Na realidade eu estava mesmo apavorado à princípio, meu ritmo cardíaco completamente acelerado e fora de controle, uma tonteira inescapável me fazendo crer que, no mínimo, eu desmaiaria a qualquer instante... Mas aquela súbita ausência dos tantos estímulos externos, todo aquele caos sonoro insuportável enfim me ofertando uma pausa até então inimaginável, ainda que misteriosa e súbita, todo aquele vazio que era ao mesmo tempo pânico e alívio, tudo isso me encheu foi de um estado de graça e uma estranhíssima gratidão quase mórbida, porque eu não fazia idéia do que estava me acontecendo de fato. Mas mesmo que eu desmaiasse nos próximos segundos, eu sentia essa serenidade incomensurável me adornar feito maresia noturna de verão. Era como um esquecimento, só que voluntário, como um trauma sendo deletado, sem dor nem resíduos, uma câimbra se anestesiando, músculo descontraindo, uma batalha que enfim se dava por vencida, mas ainda assim, vitoriosa...

Não, aquilo não havia sido uma surdez, não mesmo. Me dei conta que era justamente o oposto, um súbito controle pleno da minha hiper sensível audição, que inclusive apelidei de "m_audição" numa forma bem humorada de encarar tudo o que eu vinha me permitido suportar, indo tão contra meus mais primitivos instintos de reconhecer o habitat de minha felicidade ... Percebi que era apenas o despertar de um poder próprio, o de ter enfim algum controle para ouvir somente aquilo que me interessava de fato: toda uma epifania transformando minha consciência dentro daqueles breves instantes. 

Meu próprio organismo, era só o que eu queria sentir então, queria saber-me novamente, me permitir reconhecer meu princípio vital novamente, e só ouvir minhas próprias emoções, que sonho! Foi como alcançar o auge de um estado meditativo mesmo em meio à uma multidão urbanóide do centro da cidade às seis da tarde de uma sexta-feira afobada e turbulenta...

Mas era só mais uma quarta-feira, típica, ilhada no meio de uma semana que, a cada dia, parecia mais e mais longa do que o de costume... Apenas um fragmento de um mesmo cotidiano, adoecido pela ansiedade de uma pressa artificial, uma tal pressão tão ilusória que, diariamente, contaminava um a um todo o coletivo de trabalhadores que dividiam aquele espaço.
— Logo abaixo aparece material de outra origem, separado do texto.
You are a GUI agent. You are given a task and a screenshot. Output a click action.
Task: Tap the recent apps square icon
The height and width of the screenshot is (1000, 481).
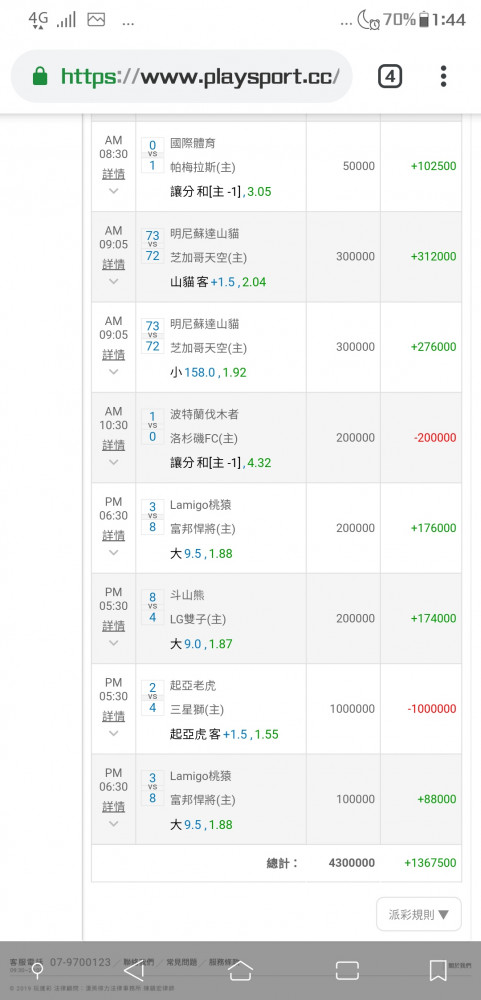click(x=347, y=971)
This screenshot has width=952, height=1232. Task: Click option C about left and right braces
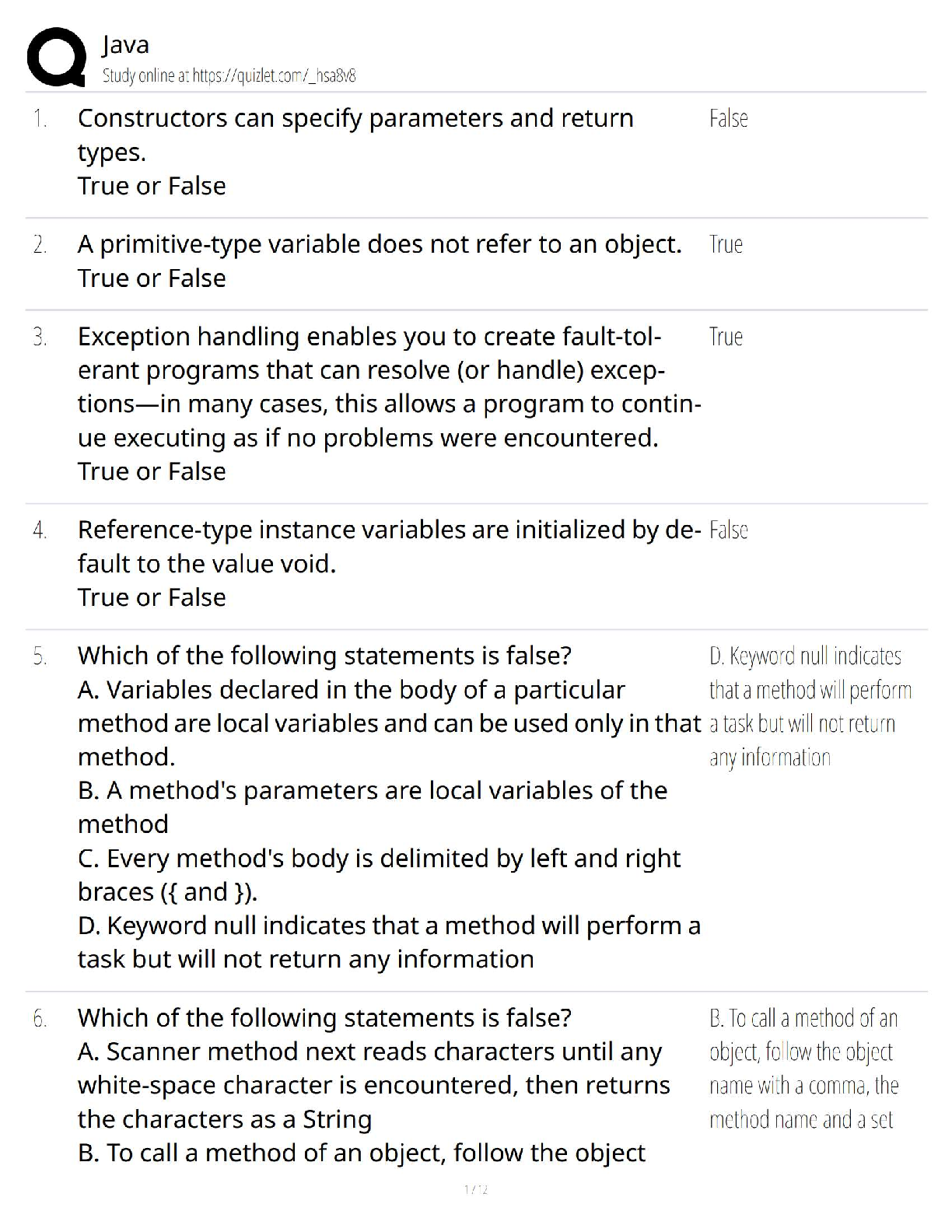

Estavam todos muito mais acostumados a reagir que de fato agir; igualzinho aqeula histeria que se espalha veloz entre os banhistas da praia do arpoador sob a ameaça de um possível arrastão, que na maioria das vezes não é absolutamente nada... Todos os dias um tsunami arrasta à todos naquele ambiente de trabalho, sem que percebam a loucura que os afoga até expelirem, seja numa voz alterada ou num ataque de raiva incoerente, um pouco do veneno de suas frustrações pessoais, inconsequente e inconscientemente. 





Três segundos? 30 segundos? Um terço de um segundo? Tudo que vivi, senti e aprendi naquele ligeiro intervalo sensorial, me causou um terremoto existencial, uma reação em cadeia, transformando cada célula de meu corpo sem que eu pudesse voltar atrás... Era a expansão de minha consciência, acessando uma nova dimensão de pensamento; sabia desde então que jamais voltaria ao antigo estado de alienação...

E todo o meu medo revelou-se então coragem, e aquilo tudo que era dúvida, fez-se decisão. A velocidade realmente pouco importa quando encontramos a certeza calma de uma direção em sintonia com a alma e o coração.